_Exercise_
Repeat the records below word for word, from the start through the line that contains "click(404, 67)", and leave the pictures out.

[Extracted records]
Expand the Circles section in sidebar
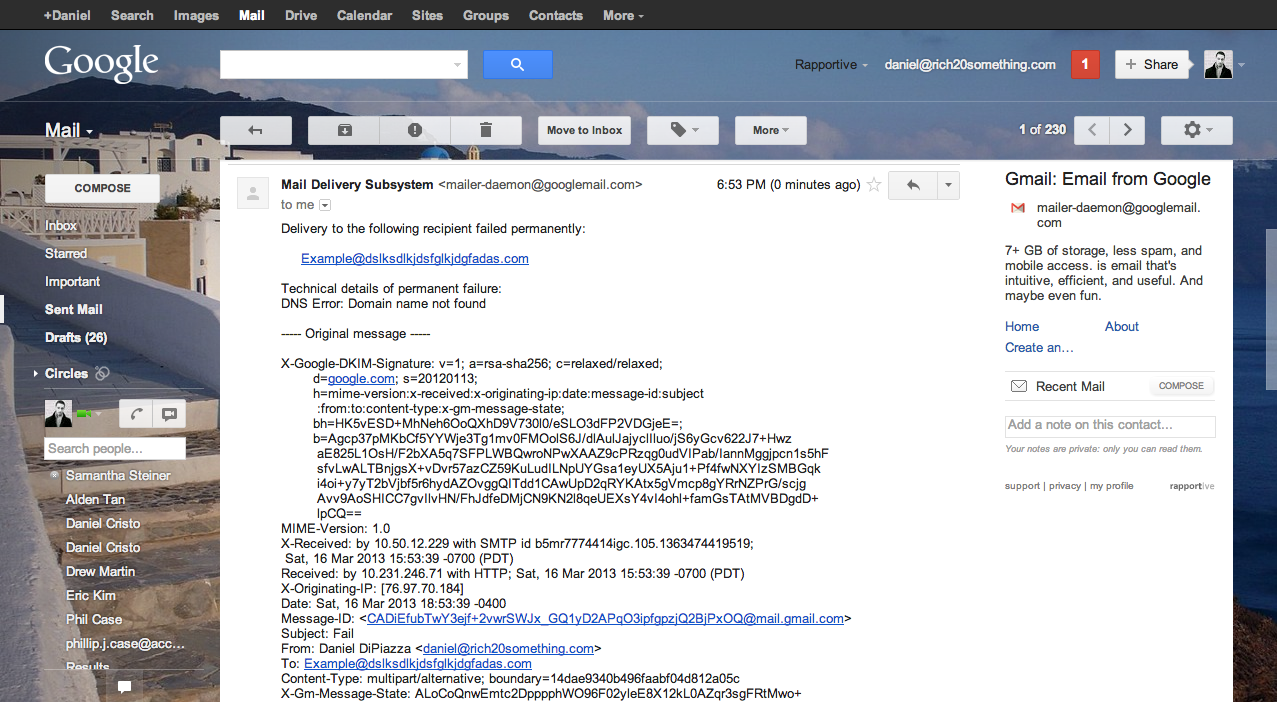1277x702 pixels. point(37,374)
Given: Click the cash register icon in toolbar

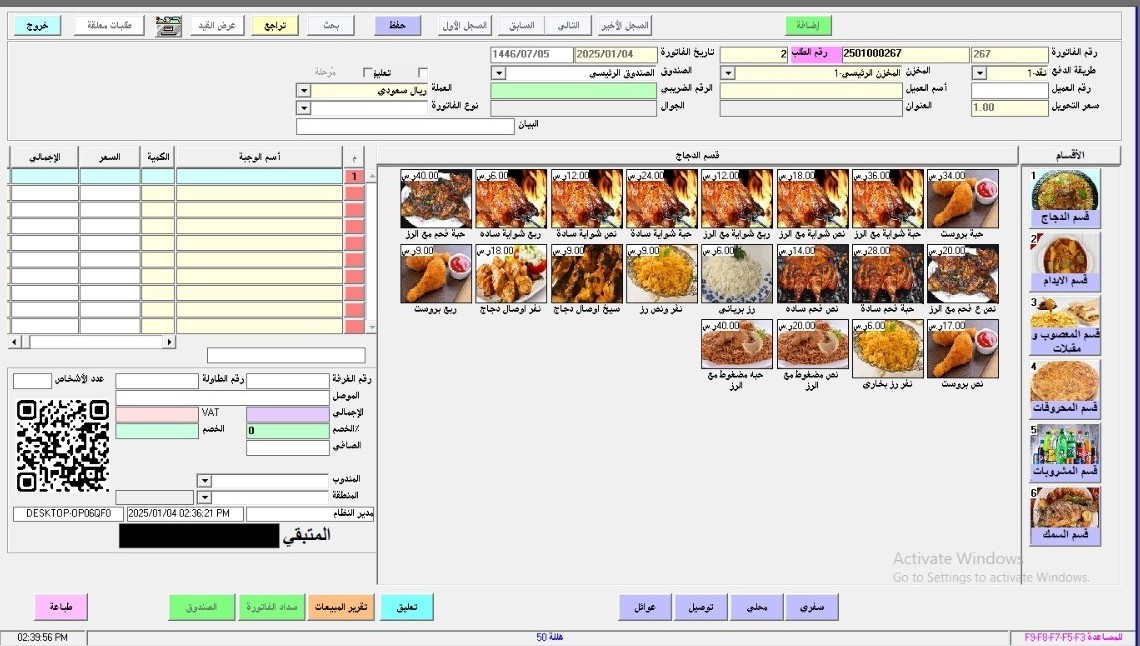Looking at the screenshot, I should coord(168,26).
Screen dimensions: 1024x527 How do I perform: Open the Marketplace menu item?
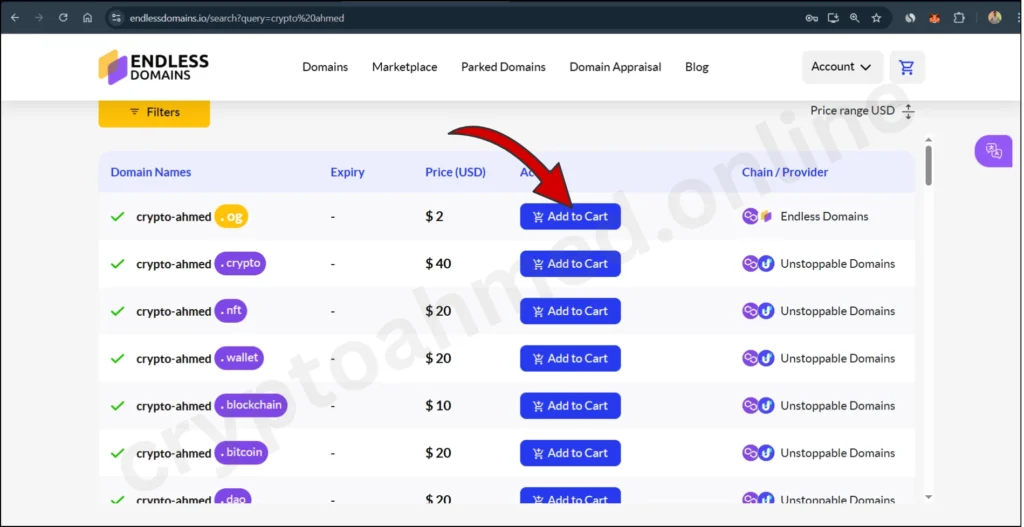click(404, 67)
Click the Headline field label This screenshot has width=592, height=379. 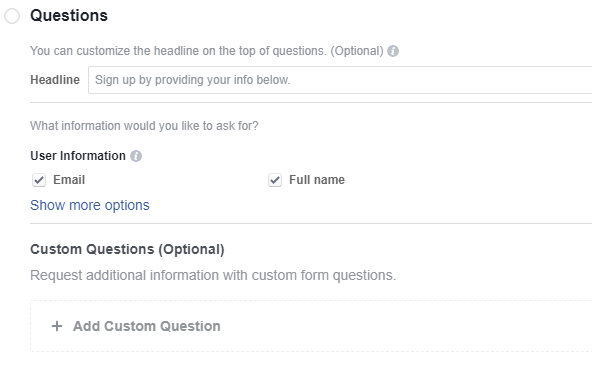click(x=55, y=80)

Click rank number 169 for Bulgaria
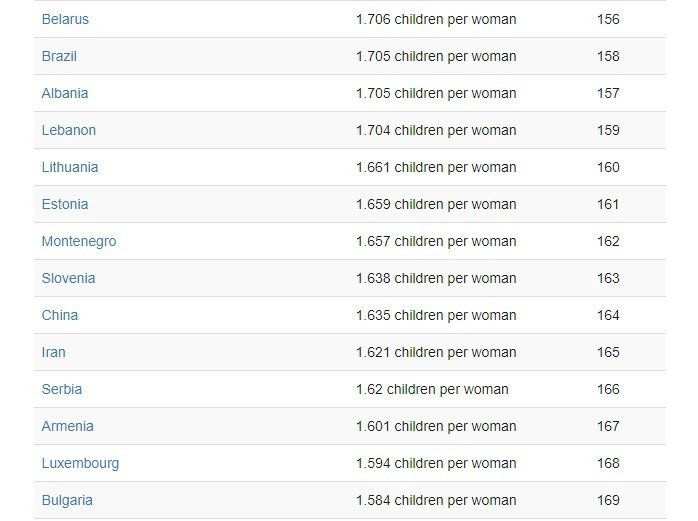[x=608, y=500]
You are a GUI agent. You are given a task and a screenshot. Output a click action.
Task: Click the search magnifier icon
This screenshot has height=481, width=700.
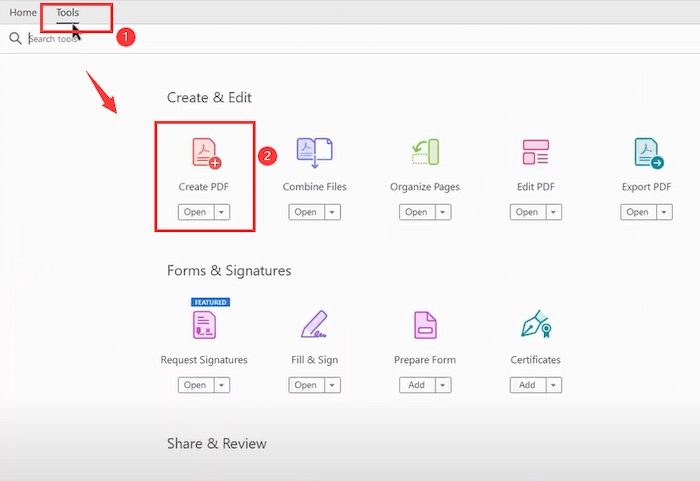(15, 38)
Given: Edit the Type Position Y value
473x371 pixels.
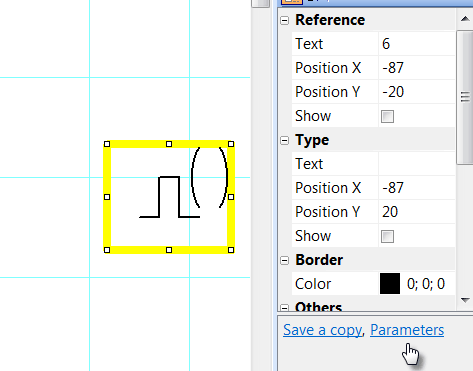Looking at the screenshot, I should coord(417,212).
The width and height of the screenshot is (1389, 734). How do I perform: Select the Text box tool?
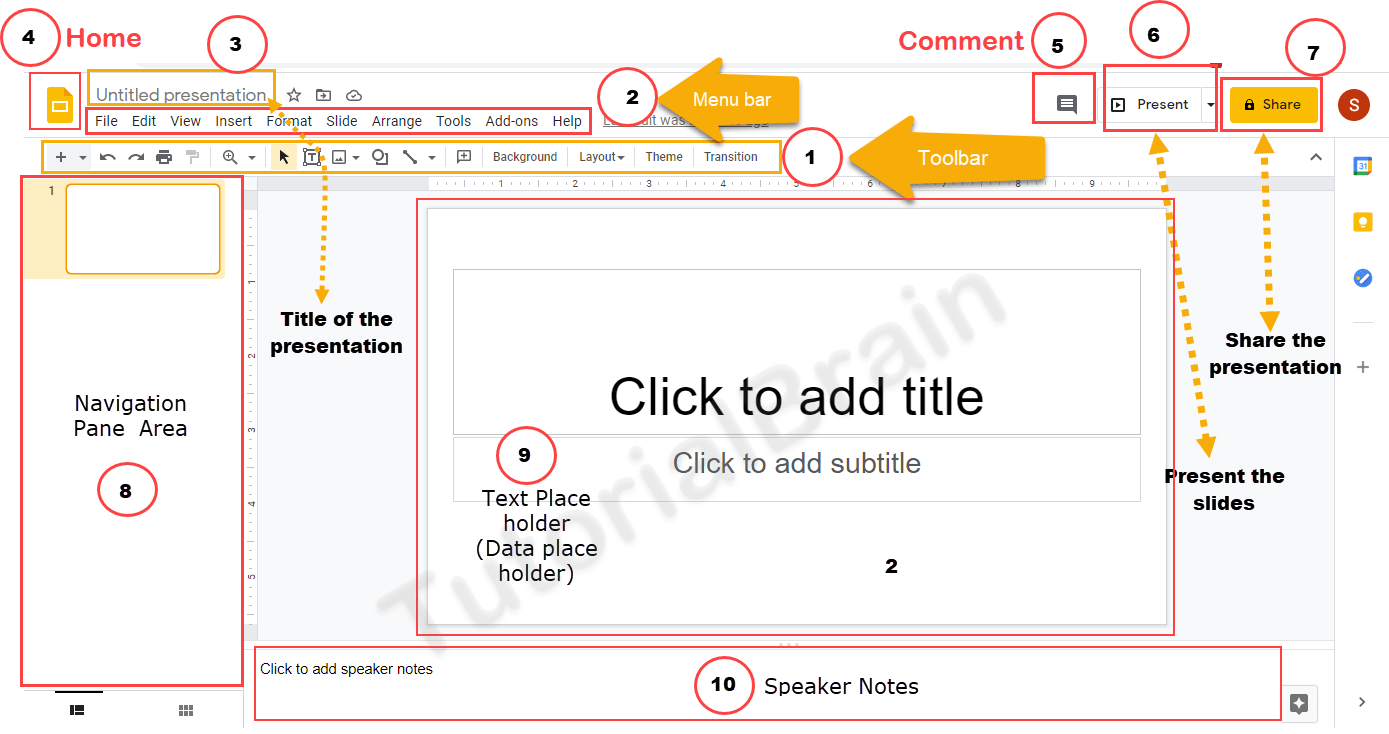[313, 157]
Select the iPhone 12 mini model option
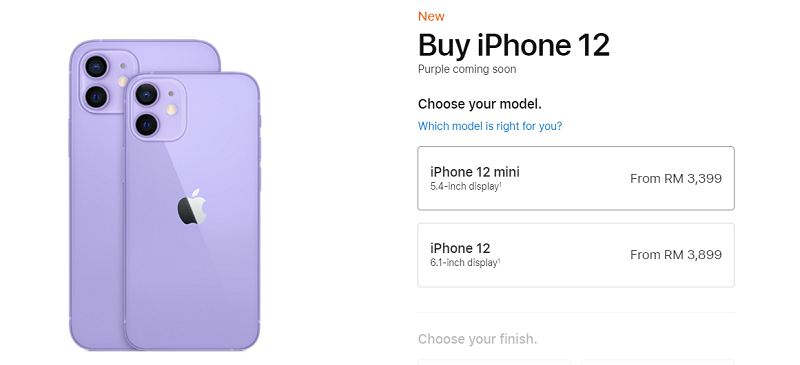This screenshot has width=800, height=365. (x=576, y=178)
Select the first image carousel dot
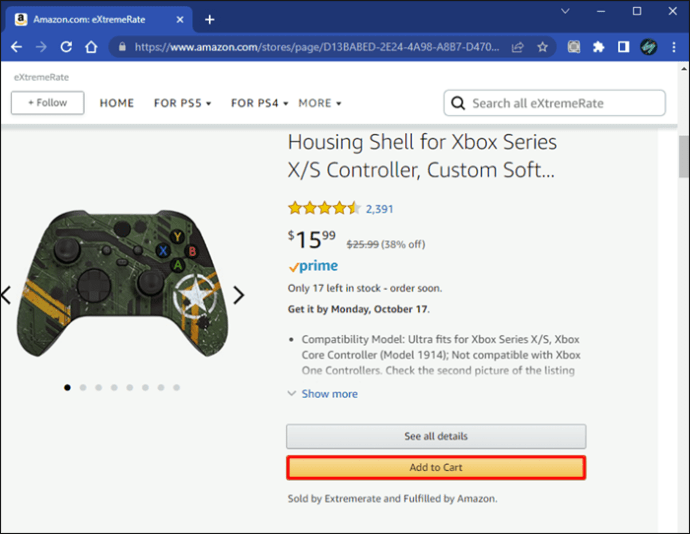The width and height of the screenshot is (690, 534). point(67,387)
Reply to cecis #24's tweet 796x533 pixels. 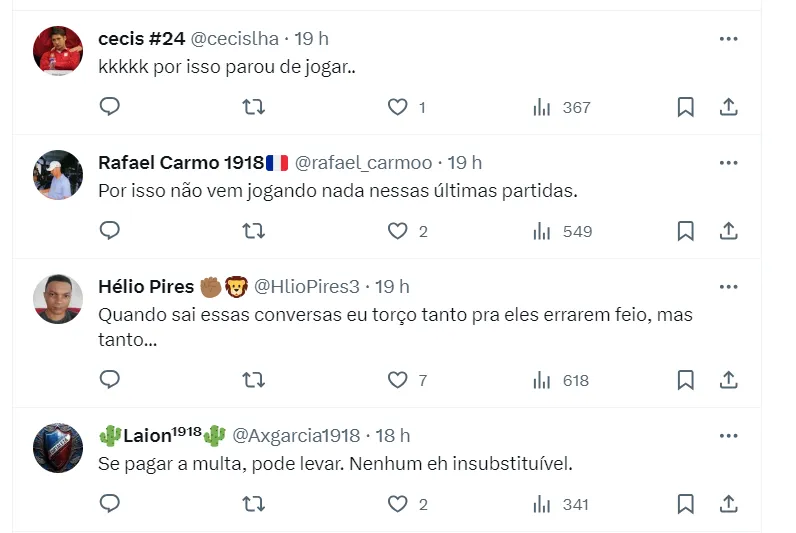[x=110, y=107]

_Answer_
Expand the Circles section in sidebar
1277x702 pixels. point(37,374)
Given: Click the cash register icon in toolbar

Looking at the screenshot, I should coord(168,26).
Screen dimensions: 1024x527 How do I perform: Open the Marketplace menu item?
click(404, 67)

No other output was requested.